No pocos aspirantes a galanes asediaban a las señoras jóvenes con la intención de cargarle los bultos, aunque los decentes sólo se ofrecían a ayudarle con la carga.
Los supermercados terminaron por sustituir las incómodas bolsas de papel por las de plástico, que permiten ir de compras a pie, y las agradecidas mujeres sufren menos por más que al llegar a las casas tengan las manos casi moradas, aunque subsiste el problema de los jitomates apachurrados, la mercancía manchada por los paquetes de carne que chorrean sangre (aunque no por lo fresco), y los blanquillos deben estar empaquetados aparte, porque si no llegan todos rotos.
Algunos comerciantes cometieron el error de no calcular el gasto de las bolsas, y no le salían las cuentas; en algunas panaderías, principalmente las chicas, comenzaron a cobrar, y caras, las bolsas, con lo que obligaron a la clientela a llevar sus bolsas, hasta que se rompían por lo desgastadas, y casi siempre en la calle, y comían polvorones aunque tuvieran forma de chilindrinas.
Las tiendas y los estanquillos se tardaron mucho en cambiar los cucuruchos de papel por las bolsas; muchos no lo hicieron; entregaban los cuartos y medios kilos de azúcar, garbanzo, arroz, frijol, en cucuruchos de papel periódico, confiados en que las señoras lavaban esos productos; otras mercancías, como el pipirín, lo entregaban en cucuruchos de papel de estraza.
Su mayor refinamiento era la entrega de blanquillos en cucuruchos de estraza; sólo la torpeza del mandadero provocaba que llegaran rotos a la casa, pero no por lo mal empacado.
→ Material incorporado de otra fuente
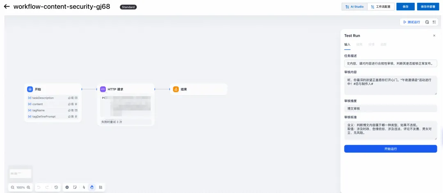Select the 输入 tab in Test Run
The width and height of the screenshot is (443, 193).
347,45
Ya nadie se avergüenza de ir de compras, porque nadie lleva canasta ni regresa asegurándola con el rebozo, que para eso servía, además de para cargar a los niños.
Sobre todo, que desde hace mucho se descubrió la superioridad masculina para conducir los carritos en el súper, sin estorbar, golpear mercancía ni chocar con otros, a menos que sea intencional o que sólo vaya en vacaciones o en días festivos.
Hace un par de décadas alguna cadena de supermercados intentó poner calculadoras en el asidero de los carritos para que los hombres, más metódicos y menos intuitivos, supieran si les alcanzaba el efectivo o debían pagar con tarjeta de crédito; las mujeres se defendieron diciendo que si calculaban peor, al menos no compraban tantas cosas inútiles.
Pero ninguno igualaba a las de la época de los mercados y las canastas, porque fuera la señora, la hija mayorcita, la muchacha, siempre les alcanzaba el gasto y hasta le sobraba cambio, que les servía para que los adolescentes les cargaran la canasta, si es que no lo hacían gratis.
(Ésta resume varias notas aparecidas en el diario El Financiero, entre noviembre y diciembre de 1999, y no fueron incluidas en Baúl de recuerdos --Oceano, 2001--, que luego de meses fuera de las librerías vuelve a estar disponible, al menos en la Librería Madero, en Madero, antes Plateros, a unos pasos de Gante y de la primera casa de Rulfo en el DF.)